Светка, само собой, не удержалась и рассказала под страшным секретом про удивительный случай с папой двум-трем подругам по филфаку. Это привело к результату, слегка озадачившему ее. По городу заговорили о некоем принце с Молуккских островов, который будто бы поступил на службу не то в Отдел садов и парков, не то на кинофабрику «Техфильм» бухгалтером. На службу к Андрею Андреевичу начали звонить звонкие девические голоса, всячески домогаясь ближайшего знакомства с ним.
Но мало-помалу затихло и это. Всем уже начало казаться, что тучу, может быть, пронесло стороной, мороком… Как это ни странно, живей всех верил в такую возможность сам Коноплев. Кто его знает – может быть, ему и на самом деле выпадало на долю быть то скромным бухгалтером в Ленинграде, то морганатическим супругом золотоликой дочери даякского или аннамитского вождя где-то на островах. Может быть, он даже чувствовал себя неплохо в обоих этих ипостасях своих. Но переходить из одной такой ипостаси в другую – это было для него непереносимо. Он устал, страшно устал от этого!
6 мая Андрей Андреевич, как всегда, утром отбыл к себе на работу. Нева только что очистилась от ладожского льда. Был очень яркий и теплый солнечный день, хотя нет-нет да и подувал еще – Ленинград же! – востренький восточный ветерок.

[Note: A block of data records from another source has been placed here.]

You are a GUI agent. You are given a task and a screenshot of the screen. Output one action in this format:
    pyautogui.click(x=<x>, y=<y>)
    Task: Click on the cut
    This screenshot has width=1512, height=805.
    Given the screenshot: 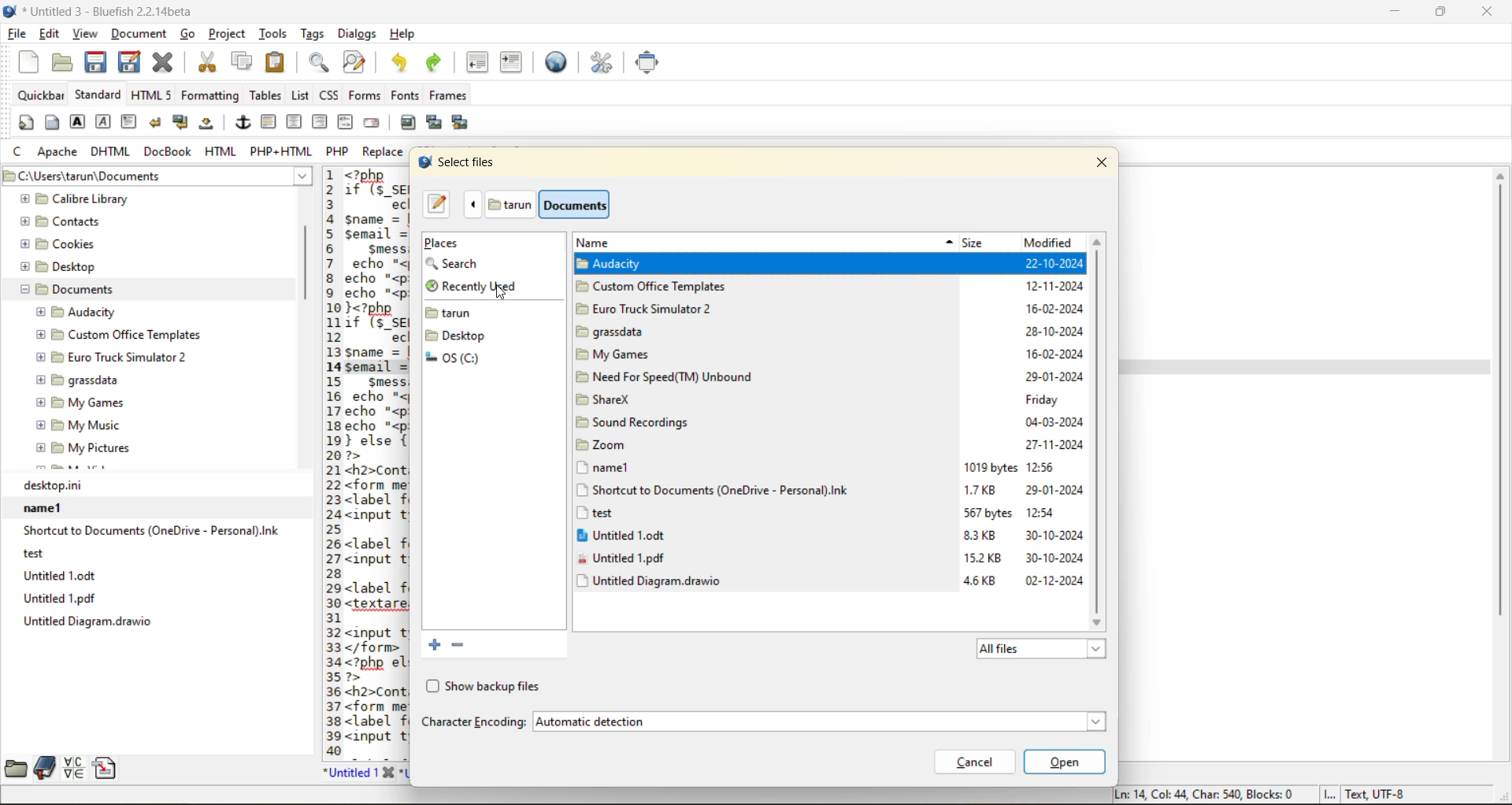 What is the action you would take?
    pyautogui.click(x=206, y=63)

Уходя, он заверил, что вернется не позже семи: у Маруси могли перестояться его любимые пирожки.
Не дождавшись мужа ни в семь, ни в восемь, очень встревоженная Мария Венедиктовна подняла переполох.
В «Цветэмали», куда она долго и тщетно пыталась дозвониться, в конце концов подошла к телефону дежурная, курьерша Настя, которая порою занималась у Коноплевых, мытьем стекол к праздникам и другими хозяйственными работами. Настя сообщила с совершенной точностью, что Андрей Андреевич прибыл на работу вовремя, был спокоен, даже весел (шутил!), и что затем его «вызвонили» куда-то.
Около двенадцати он уехал, все такой же довольный и спокойный. Примерно в три часа, когда его не было, к нему пришел посетитель («Какой-то китаец», – сказала Настенька, и сердце Марии Венедиктовны упало в пропасть). Узнав, что Коноплева нет, он попросился дождаться его во что бы то ни стало. Его провели в кабинет главбуха, и он, сидя там, тихо «читал французскую книгу».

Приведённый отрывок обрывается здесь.